The Reel Review
Adopted from China by white parents, an Asian-American lawyer turns a business trip to Beijing into a raunchy getaway when three friends join her on a quest to find her birth mother. This comedy stars Ashley Park (Emily in Paris), Stephanie Hsu (Everything Everywhere All at Once) and stand-up comedians Sherry Cola (Good Trouble) and Sabrina Wu.

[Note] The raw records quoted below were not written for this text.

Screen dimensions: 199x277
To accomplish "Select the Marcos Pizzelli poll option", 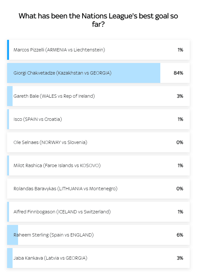I will [x=98, y=50].
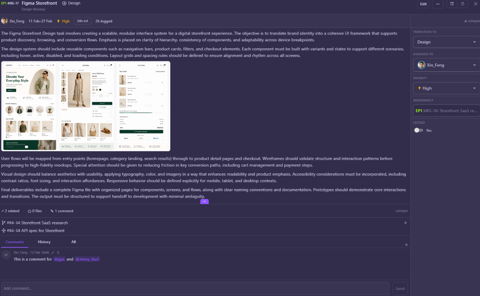Click the pencil icon beside 1 comment
480x296 pixels.
point(52,211)
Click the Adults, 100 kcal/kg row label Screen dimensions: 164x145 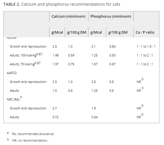click(26, 55)
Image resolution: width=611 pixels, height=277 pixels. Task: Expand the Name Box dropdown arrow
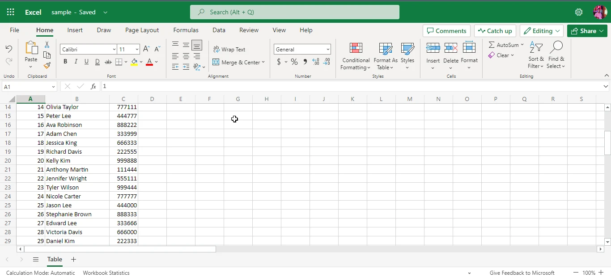coord(53,87)
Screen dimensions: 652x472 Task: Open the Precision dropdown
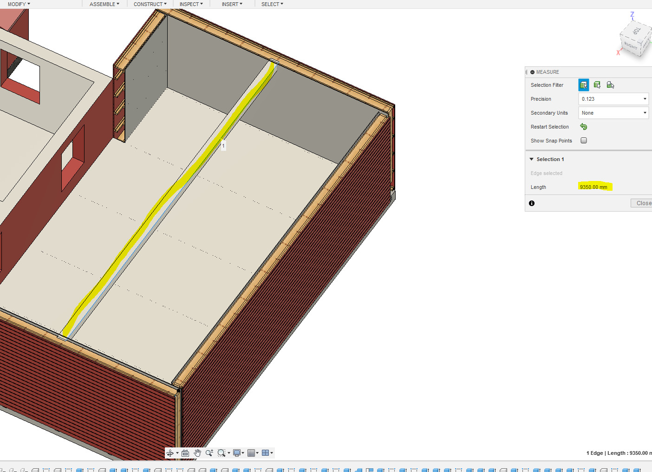click(613, 99)
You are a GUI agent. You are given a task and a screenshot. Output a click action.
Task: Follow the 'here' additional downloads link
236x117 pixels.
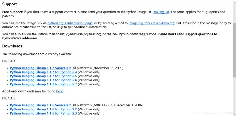59,91
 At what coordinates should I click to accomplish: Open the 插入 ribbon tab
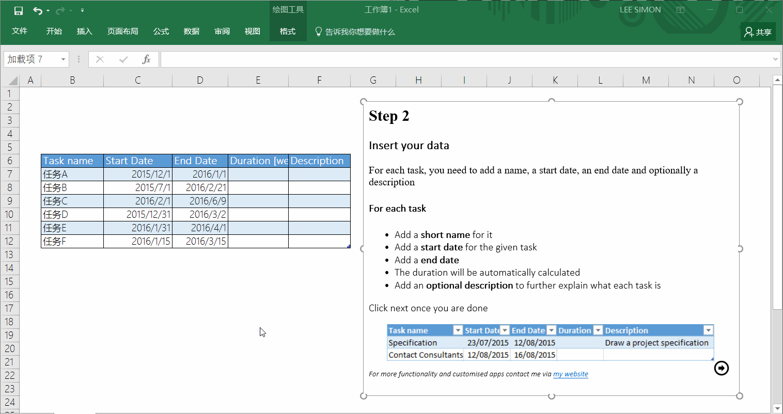(84, 31)
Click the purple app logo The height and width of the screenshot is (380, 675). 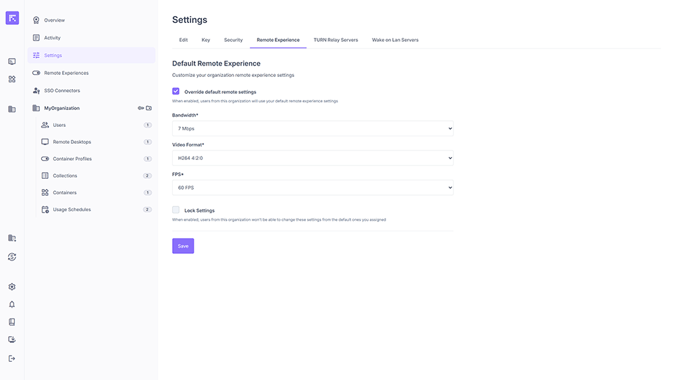pos(12,18)
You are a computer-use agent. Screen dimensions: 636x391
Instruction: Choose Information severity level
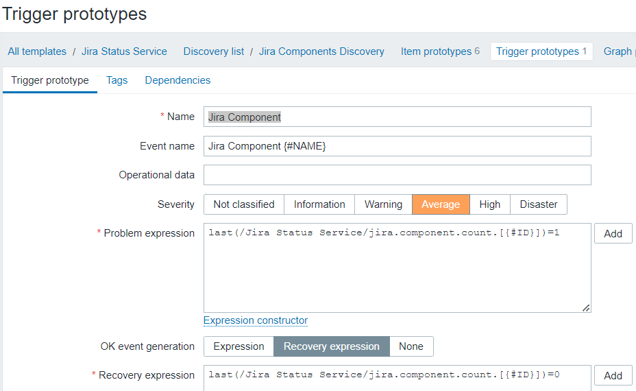pos(319,204)
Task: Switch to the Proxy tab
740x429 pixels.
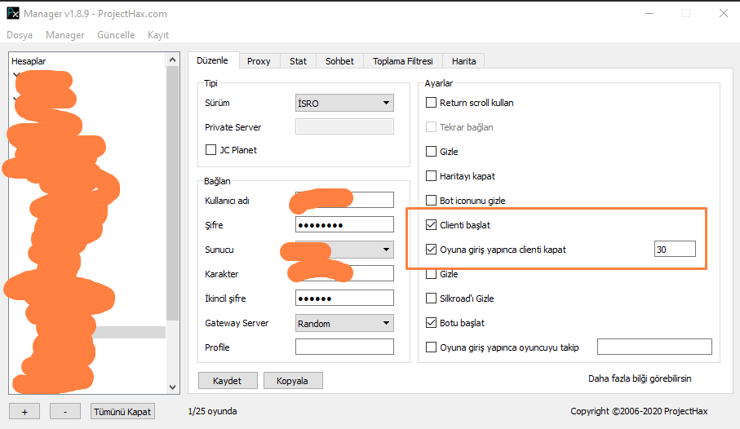Action: [259, 61]
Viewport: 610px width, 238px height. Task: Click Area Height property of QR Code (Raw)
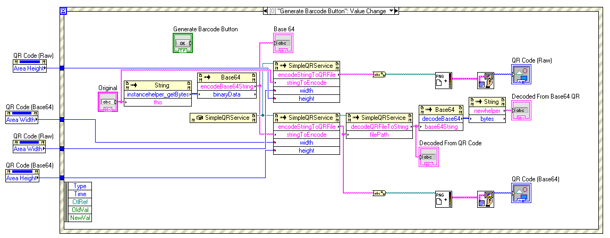[x=30, y=68]
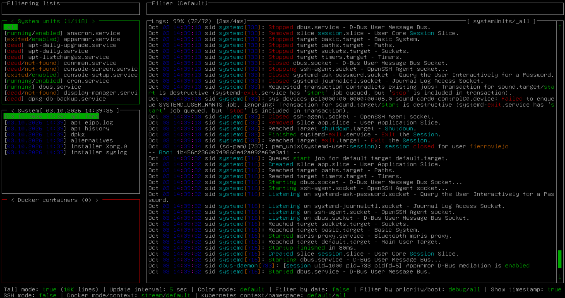The image size is (565, 298).
Task: Click the right arrow beside Docker containers
Action: (97, 200)
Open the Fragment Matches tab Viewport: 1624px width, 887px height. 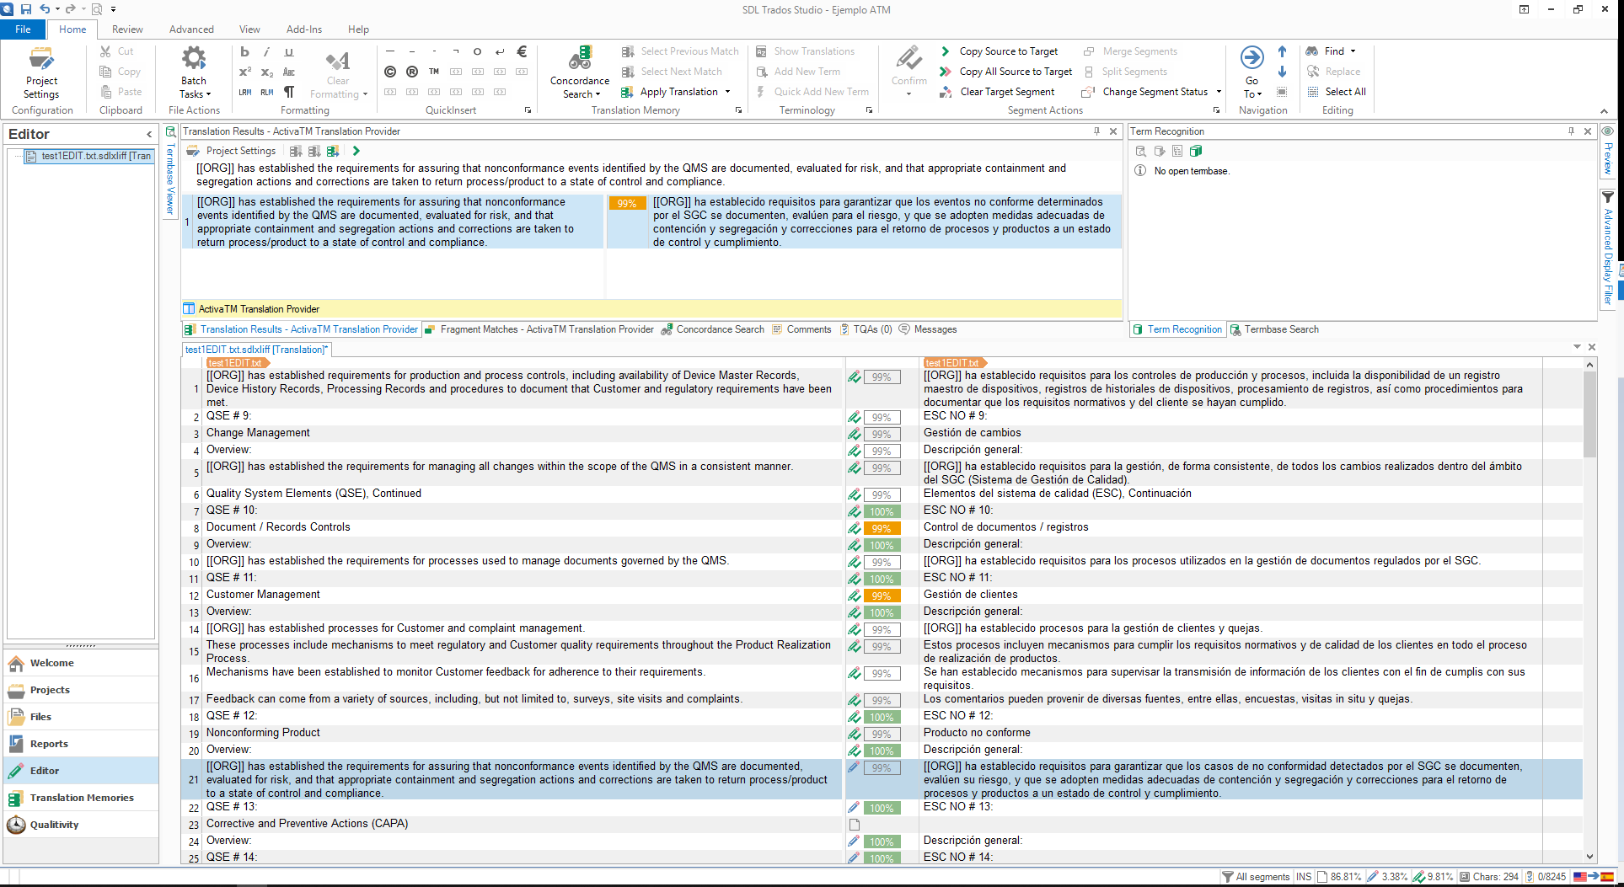point(539,329)
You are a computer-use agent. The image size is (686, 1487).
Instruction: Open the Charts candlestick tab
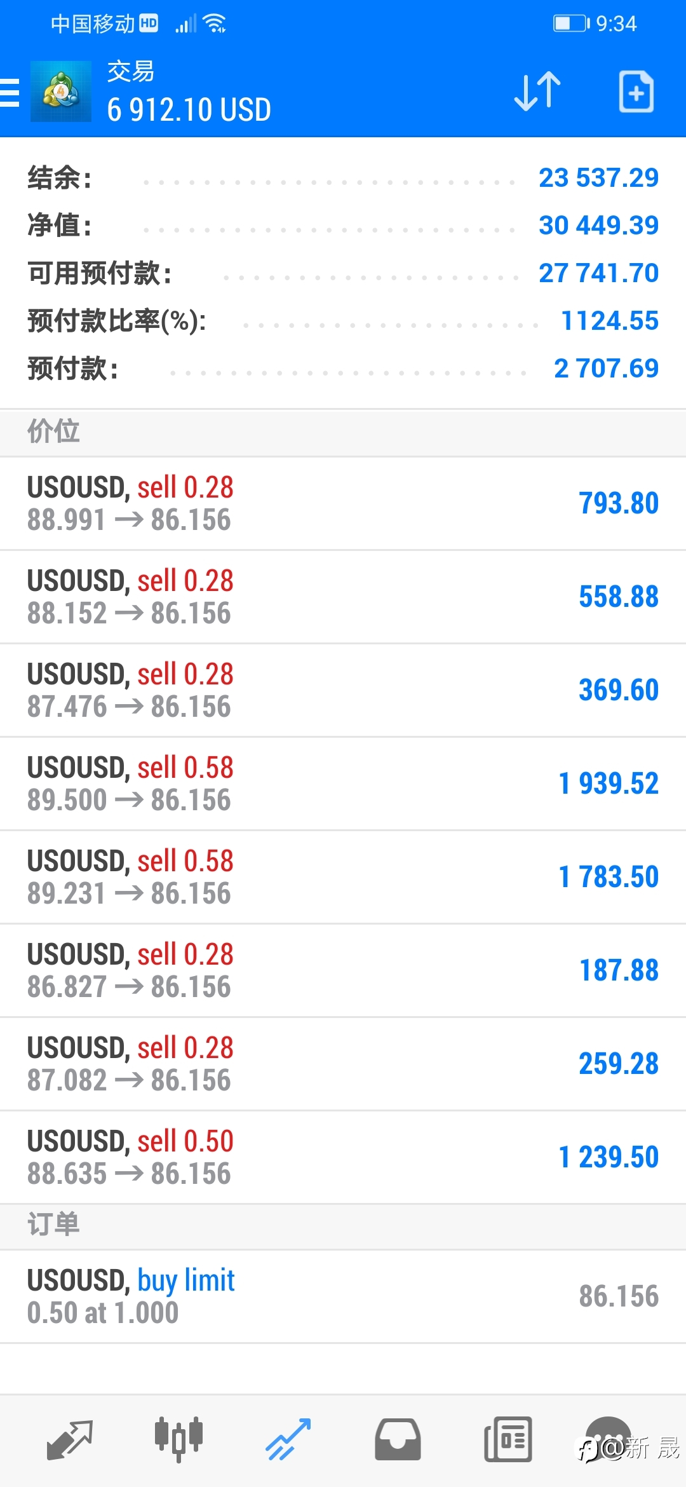[178, 1439]
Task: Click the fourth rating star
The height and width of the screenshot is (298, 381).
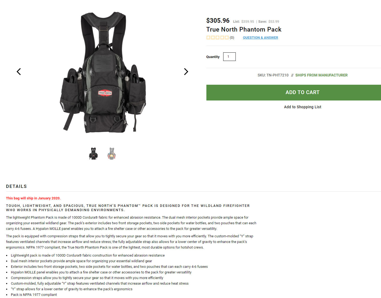Action: click(x=222, y=37)
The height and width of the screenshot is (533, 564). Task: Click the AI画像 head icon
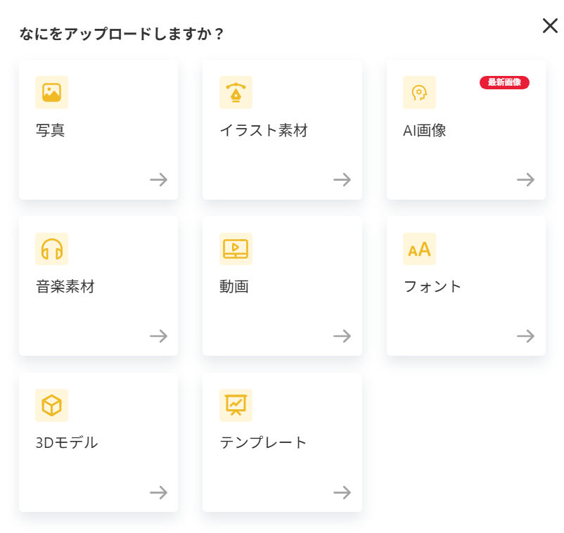(x=419, y=92)
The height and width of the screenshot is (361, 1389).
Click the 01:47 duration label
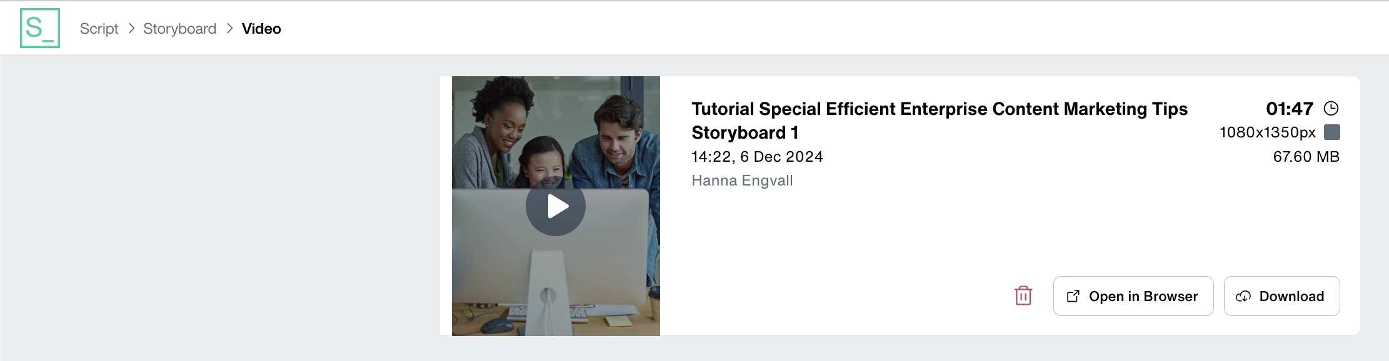coord(1289,109)

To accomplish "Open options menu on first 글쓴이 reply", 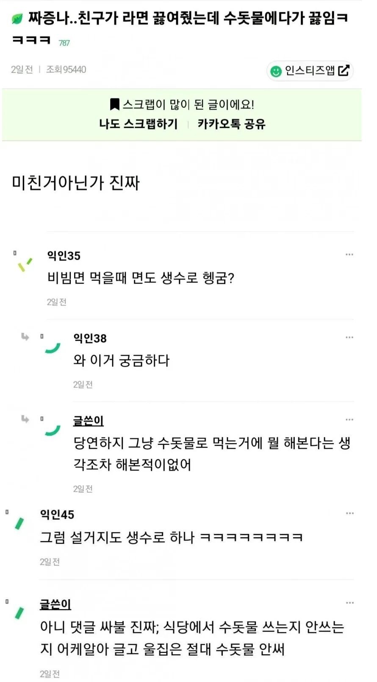I will (x=349, y=419).
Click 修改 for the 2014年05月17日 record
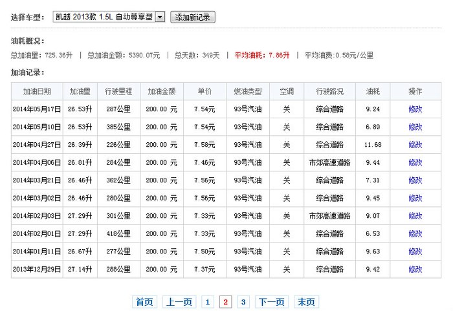Screen dimensions: 453x311 (415, 109)
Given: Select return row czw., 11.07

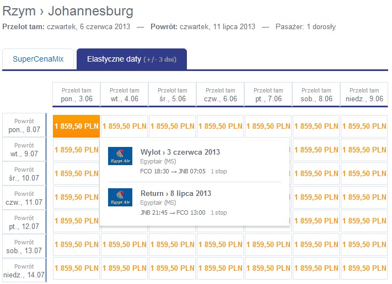Looking at the screenshot, I should (24, 198).
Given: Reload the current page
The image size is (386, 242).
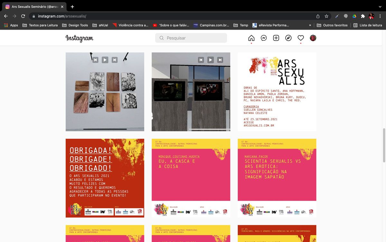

Working from a sex-positive, no-holds-barred screenplay, director Adele Lim (writer of Raya and the Last Dragon and Crazy Rich Asians) clearly intended for her directorial debut to be the Asian answer to raunchy female buddy comedies as the Kristen Wiig-led Bridesmaids and 2017’s Girls Trip. While the four stars have great chemistry and some of the bawdy jokes are stupidly hilarious – particularly when they impersonate K-Pop stars calling themselves Brownie Tuesday – way too many are cheap, painfully unfunny knockoffs, making Joy Ride feel more like the joyless 2017 bomb Rough Night, which starred Scarlett Johansson and Kate McKinnon.
The film course corrects in the final half hour, as each of the four is forced to explore individual issues surrounding self-identity. There are some really poignant moments – in particular, when Park’s Audrey finally locates her birth mother, but the lingering sour comic aftertaste makes Joy Ride more like a cheap Chinese Wish app knockoff of much funnier, better written female comedies.
REEL FACTS
• In addition to acting, Ashley Park is also a singer and dancer, picking up a 2018 Best Actress Tony nomination for her role of Gretchen Wieners in the Broadway musical Mean Girls.
• Sherry Cola will next provide the voice of Empress Nü Kua in the animated action/adventure film The Tiger’s Apprentice.
• Joy Ride is the feature film debut for Harvard graduate Sabrina Wu, who identifies as nonbinary.